Nest Those Rails Resources Or Make Baby Semantic Web Cry

Proper web architecture dictates that a you should "Assign distinct URIs to distinct resources." And Cool URIs for the Semantic Web states that:


There should be no confusion between identifiers for Web documents and identifiers for other resources. URIs are meant to identify only one of them, so one URI can't stand for both a Web document and a real-world object.


So we know that a URI should refer to one and only one resource. (Of course, you may have many URIs all referring to the same resource.) So why do so many web sites have URIs like http://www.example.org/myaccount? That same URI is used to refer to any account in the system, depending on who is logged in. And that makes Baby Semantic Web cry.

Why is the baby sobbing? A generic URI like http://www.example.com/myaccount isn't useful on the semantic web, because it's very difficult to make meaningful statements about that URI. Let's go and try.


http://www.example.com/myaccount is the account page of "Seth Ladd".


and


http://www.example.com/myaccount is the account page of "Bob Smith".

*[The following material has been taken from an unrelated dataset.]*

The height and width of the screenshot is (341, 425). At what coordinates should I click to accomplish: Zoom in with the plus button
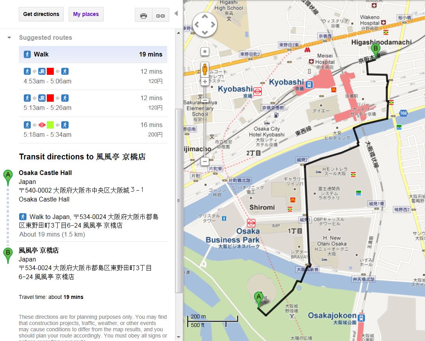(205, 81)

Hmm... so http://www.example.com/myaccount is the account page for both Seth and Bob? That doesn't make much sense!

A better URI for an account page would be http://www.example.com/accounts/23232, which is easily unique for every user.

The moral of this story is that every one of your URIs should be unique. So let's bring this all the way back to Rails and resources.

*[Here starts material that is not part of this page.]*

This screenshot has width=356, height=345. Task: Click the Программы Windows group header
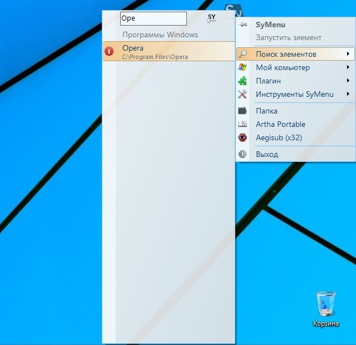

When building your resources, ask yourself, "If I GET this URI, will I see the same thing no matter who is logged in?" If the answer is "No" then you need to nest your resources so that the URI is unique and the same representation is returned no matter who you are logged in as.

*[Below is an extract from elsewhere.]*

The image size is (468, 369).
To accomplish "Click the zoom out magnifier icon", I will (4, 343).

For example, a typical URI would be http://www.example.com/books, which could easily be a collection of books for the user. The contents of that URI are relative to the person logged in, so we have a problem. To fully qualify the URI, we need to nest books inside of the user collection. We end up with http://www.example.com/users/1/books, which is unique and follows web architecture best practices. Now we can say unambiguous statements about the URI, thus populating the semantic web with more useful and meaningful triples.